> _Task requirements_: All that is wanted is the exact lines from the one with "The image size is (1075, 674)." through the last line of the entries, with both ends kept and every picture left out.

=== Begin Enclosure ===

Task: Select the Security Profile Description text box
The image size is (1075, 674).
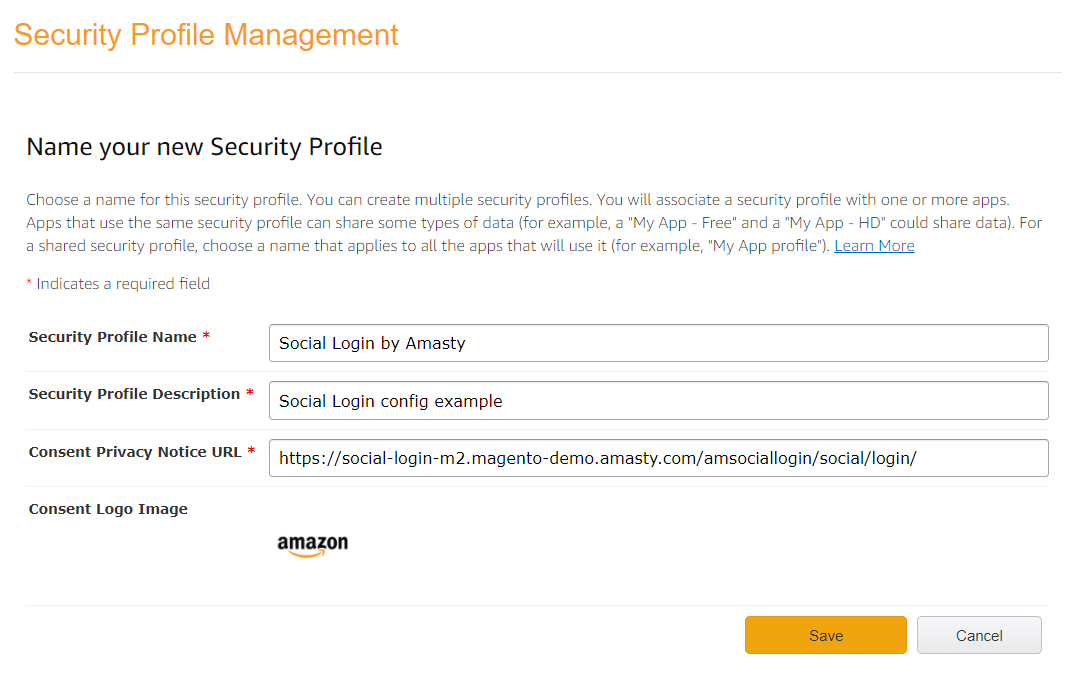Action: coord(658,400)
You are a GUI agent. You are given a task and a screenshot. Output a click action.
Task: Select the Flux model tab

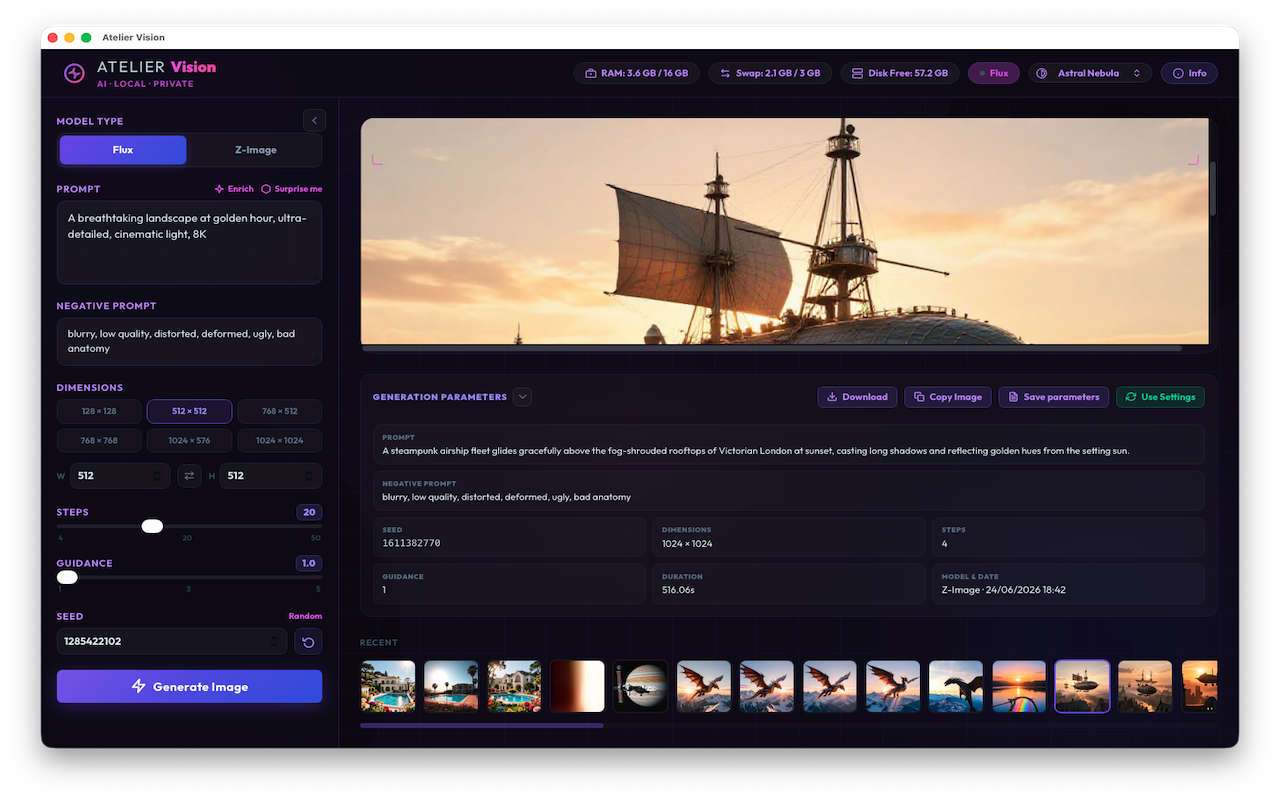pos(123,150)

=== End Enclosure ===

> _Solution for this exercise_:
The image size is (1075, 674).
Action: coord(658,400)
You are a GUI agent. You are given a task and a screenshot. Output a click action.
Task: Select the Flux model tab

pos(123,150)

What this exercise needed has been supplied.